Now that his first comeback movie has seriously bombed, what’s next for Arnold Schwarzenegger?

I’m here to suggest that, in fact, “The Last Stand,” which opened to slim box office in the U.S. a couple of weeks ago, is actually a step in the right direction for the aging action star. Working for Korean director Kim Jee-woon, he didn’t try to come back as the same he-man action-figure that he was in the 1980s and 90s. Though he did go hand-to-hand with villain Eduardo Noriega at the conclusion of “The Last Stand,” he also made jokes about his age (he’s 65, after all) and let younger actors do most of the stunts and heavy-lifting (though he’s still obviously a pretty hearty physical specimen).

Still, this is a watershed moment for Schwarzenegger, in terms of his movie career. He obviously doesn’t need the money and probably can no longer command the eight-figure salaries he once did. Yet if he makes smart choices and tries to repurpose himself as a movie actor, he could create a new career and a legacy that could easily eclipse the work he did in films prior to his terms as governor of California.

Working with adventurous young directors is a step in the right direction. They can give Schwarzenegger new context, reimagine him in a way that the Hollywood studios never could. If he’s really interested in a comeback that will last, why not make himself available to the hottest directors out there – to say to them, “Look, I realize I am what I am. Now find something unique and interesting for me to do that utilizes that in a new way.”

At this point in time, what does Arnold Schwarzenegger mean? To the studios, Arnold is either the Terminator or something close – or else he’s a has-been who should still keep doing what he always did. To the audience that made him a star and has aged with him, he’s an old favorite, a physical presence who could be counted on to kick ass, take names and crack wise from time to time. To the audience that rules the box office now, however, he’s old hat, a relic whose movies belong to their parents’ generation, but who holds no particular place in their hearts or their consciousness, beyond those “Terminator” movies.


Truthfully, at the point when he retired from film to be governor, Schwarzenegger was already passé, ready to be replaced (whether he would admit it or not) by a younger generation of action stars, including Jason Statham, and comic-book action heroes with super-powers. Schwarzenegger, along with Sylvester Stallone, Harrison Ford, Bruce Willis and a couple of others, have seen their relevance to the popular culture evaporate. Not that they stopped working – but they needed to figure out a different approach to keep themselves relevant.

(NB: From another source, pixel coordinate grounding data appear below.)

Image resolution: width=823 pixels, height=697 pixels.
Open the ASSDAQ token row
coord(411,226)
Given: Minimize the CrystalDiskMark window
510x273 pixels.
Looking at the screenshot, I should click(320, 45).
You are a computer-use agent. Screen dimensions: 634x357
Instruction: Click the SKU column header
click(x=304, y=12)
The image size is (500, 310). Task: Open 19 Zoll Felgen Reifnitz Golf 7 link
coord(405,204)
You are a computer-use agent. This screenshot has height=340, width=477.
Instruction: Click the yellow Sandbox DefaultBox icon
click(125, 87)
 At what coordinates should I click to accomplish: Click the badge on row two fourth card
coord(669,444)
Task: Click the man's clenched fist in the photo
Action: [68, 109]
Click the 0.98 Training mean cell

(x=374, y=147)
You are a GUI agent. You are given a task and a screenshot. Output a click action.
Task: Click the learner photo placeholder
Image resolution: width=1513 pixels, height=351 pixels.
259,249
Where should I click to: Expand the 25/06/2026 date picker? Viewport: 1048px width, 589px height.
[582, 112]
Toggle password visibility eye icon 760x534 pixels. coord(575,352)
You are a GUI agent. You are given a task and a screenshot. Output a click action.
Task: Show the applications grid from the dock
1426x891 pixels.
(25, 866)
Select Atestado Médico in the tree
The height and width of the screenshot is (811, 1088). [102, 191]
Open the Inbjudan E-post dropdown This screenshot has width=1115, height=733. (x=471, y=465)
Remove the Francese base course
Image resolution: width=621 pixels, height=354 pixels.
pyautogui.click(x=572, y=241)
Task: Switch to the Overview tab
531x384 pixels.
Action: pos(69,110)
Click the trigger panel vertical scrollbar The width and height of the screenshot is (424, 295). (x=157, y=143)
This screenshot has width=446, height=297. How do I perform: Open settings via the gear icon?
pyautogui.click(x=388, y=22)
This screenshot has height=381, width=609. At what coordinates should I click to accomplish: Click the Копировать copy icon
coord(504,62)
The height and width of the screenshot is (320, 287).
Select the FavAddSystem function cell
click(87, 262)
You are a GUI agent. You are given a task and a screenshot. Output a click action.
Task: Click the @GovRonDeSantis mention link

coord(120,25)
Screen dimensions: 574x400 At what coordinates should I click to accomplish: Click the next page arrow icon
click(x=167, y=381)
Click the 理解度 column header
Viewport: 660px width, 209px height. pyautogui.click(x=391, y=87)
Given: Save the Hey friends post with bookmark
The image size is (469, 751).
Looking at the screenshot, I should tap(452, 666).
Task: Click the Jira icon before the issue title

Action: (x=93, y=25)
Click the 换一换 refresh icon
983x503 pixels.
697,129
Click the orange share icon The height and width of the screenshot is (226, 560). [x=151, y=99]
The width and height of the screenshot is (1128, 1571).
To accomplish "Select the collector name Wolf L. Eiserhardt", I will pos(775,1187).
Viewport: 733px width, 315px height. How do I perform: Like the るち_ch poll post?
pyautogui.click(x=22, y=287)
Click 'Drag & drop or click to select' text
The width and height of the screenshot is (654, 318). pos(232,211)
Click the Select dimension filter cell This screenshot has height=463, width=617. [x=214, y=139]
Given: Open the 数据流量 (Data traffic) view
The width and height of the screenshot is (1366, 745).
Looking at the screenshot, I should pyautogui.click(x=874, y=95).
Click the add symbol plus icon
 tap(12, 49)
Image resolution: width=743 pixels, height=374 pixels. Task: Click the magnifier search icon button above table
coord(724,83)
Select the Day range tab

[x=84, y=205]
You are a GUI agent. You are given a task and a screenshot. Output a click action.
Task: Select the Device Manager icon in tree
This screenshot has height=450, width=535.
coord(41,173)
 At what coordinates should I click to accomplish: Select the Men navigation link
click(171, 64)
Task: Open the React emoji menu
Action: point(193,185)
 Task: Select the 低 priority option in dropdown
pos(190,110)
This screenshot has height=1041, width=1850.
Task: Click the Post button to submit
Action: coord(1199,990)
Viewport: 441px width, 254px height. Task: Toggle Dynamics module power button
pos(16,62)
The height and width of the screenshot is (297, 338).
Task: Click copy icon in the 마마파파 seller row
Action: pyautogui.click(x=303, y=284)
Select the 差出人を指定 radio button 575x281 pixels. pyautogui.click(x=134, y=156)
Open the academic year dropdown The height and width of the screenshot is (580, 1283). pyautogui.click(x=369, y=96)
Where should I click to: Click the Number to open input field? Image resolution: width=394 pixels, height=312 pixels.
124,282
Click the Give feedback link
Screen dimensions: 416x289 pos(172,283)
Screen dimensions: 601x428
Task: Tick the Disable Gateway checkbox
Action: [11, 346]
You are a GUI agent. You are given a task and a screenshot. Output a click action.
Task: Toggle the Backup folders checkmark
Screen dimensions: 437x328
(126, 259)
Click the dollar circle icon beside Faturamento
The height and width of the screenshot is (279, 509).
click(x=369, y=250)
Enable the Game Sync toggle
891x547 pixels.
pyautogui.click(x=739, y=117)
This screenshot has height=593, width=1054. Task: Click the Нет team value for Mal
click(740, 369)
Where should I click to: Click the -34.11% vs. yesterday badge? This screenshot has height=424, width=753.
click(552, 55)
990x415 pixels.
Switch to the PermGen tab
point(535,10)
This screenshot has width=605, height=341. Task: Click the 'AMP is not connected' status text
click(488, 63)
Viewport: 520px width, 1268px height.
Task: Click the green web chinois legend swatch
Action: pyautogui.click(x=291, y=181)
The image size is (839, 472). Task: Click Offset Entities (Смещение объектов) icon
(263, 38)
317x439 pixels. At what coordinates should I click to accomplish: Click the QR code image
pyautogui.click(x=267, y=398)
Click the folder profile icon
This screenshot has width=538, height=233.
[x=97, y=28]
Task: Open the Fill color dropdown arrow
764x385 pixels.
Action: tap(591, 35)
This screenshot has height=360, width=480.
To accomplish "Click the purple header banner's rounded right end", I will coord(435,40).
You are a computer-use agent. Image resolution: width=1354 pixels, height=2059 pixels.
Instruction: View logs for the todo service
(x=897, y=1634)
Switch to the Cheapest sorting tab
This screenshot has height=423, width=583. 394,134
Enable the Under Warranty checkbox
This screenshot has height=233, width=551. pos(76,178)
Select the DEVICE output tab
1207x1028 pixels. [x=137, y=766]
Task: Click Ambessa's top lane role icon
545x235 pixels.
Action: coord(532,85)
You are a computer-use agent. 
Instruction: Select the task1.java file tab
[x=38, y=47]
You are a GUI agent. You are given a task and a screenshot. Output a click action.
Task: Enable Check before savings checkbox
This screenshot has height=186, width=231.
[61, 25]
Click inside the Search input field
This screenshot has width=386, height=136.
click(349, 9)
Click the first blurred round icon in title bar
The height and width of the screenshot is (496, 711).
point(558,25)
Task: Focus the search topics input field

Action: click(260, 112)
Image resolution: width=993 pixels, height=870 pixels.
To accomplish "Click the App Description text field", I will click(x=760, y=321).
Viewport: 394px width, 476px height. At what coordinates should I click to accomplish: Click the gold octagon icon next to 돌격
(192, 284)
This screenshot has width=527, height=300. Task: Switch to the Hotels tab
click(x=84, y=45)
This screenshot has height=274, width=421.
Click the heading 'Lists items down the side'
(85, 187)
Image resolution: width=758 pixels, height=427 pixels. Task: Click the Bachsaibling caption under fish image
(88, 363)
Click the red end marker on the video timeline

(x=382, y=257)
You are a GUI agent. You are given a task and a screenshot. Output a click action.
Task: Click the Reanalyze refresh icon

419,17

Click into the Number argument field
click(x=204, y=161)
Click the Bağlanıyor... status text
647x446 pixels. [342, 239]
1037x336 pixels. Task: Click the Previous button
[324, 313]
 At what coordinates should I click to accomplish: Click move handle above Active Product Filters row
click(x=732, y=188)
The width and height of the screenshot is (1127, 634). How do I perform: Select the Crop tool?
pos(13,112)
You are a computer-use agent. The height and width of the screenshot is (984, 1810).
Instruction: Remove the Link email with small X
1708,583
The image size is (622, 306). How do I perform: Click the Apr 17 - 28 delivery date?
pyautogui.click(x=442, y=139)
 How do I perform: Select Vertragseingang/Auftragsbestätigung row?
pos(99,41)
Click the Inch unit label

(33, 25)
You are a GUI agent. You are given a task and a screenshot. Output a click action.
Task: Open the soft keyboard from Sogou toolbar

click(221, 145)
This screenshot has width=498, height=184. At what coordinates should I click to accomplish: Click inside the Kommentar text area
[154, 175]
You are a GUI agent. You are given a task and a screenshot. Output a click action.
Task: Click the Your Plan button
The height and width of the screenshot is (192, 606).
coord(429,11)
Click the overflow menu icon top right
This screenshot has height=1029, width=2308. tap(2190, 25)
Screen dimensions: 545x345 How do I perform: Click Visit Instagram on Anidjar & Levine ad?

If Schwarzenegger were truly interested in creating a new niche, he would stop trying to be the headline star of films and, instead, put himself in service to a younger generation of directors – the Tarantinos, the Paul Thomas Andersons, the Coen brothers – who could provide Schwarzenegger with a new context.

Schwarzenegger probably has storage units full of scripts about bad guys with big guns being chased by good guys with bigger guns. But “The Last Stand,” with its director’s fresh approach to the modern western, offered a twist. And so could other directors. James Cameron knows how to bring out the best in Schwarzenegger; why not J.J. Abrams?

It’s not as though Schwarzenegger has ever been accused of being a major acting talent. His body-building nickname, “the Austrian Oak,” proved apt in describing his thespian efforts. On screen, he had personality and timing – but the only time he didn’t seem mechanical and stiff was when he was playing a robot. Yet he has an undeniable presence and an iconic stature that could work for a director who figured out what to do with it or an interesting way to play against it.

What would Arnold Schwarzenegger mean in a Wim Wenders film? Or a John Woo movie? Instead of making the obvious choice and working for Michael Bay or McG, what if Schwarzenegger put his talent at the disposal of David Fincher or Richard Linklater or Guillermo del Toro? Not that even a great director could turn Arnold into an actor – but a great director would know how to use what Schwarzenegger brings to the show.

Why not play with that a little? Let him stretch just enough to surprise audiences, without having to carry the films he’s in. Arnold is certainly an interesting choice for oddball casting. Let him play a gay man or an intellectual.

That kind of unexpected supporting role is the stuff that Oscar nominations are made of. Look at Jack Palance in “City Slickers” or John Gielgud in “Arthur” (yes, I know – it seems pretty weird to mention Arnold and Gielgud in the same sentence). If Schwarzenegger would become a player for hire, looking for tasty small roles in boundary-pushing films instead of trying to recapture past blockbuster glory, he would build a new audience and perhaps a legacy that goes beyond “The Terminator” and “Kindergarten Cop.”

Give him some good writing and strong direction. Have him do something unexpected (instead of his upcoming lineup of films with big guns and action sequences). He might wind up surprising us all – and himself.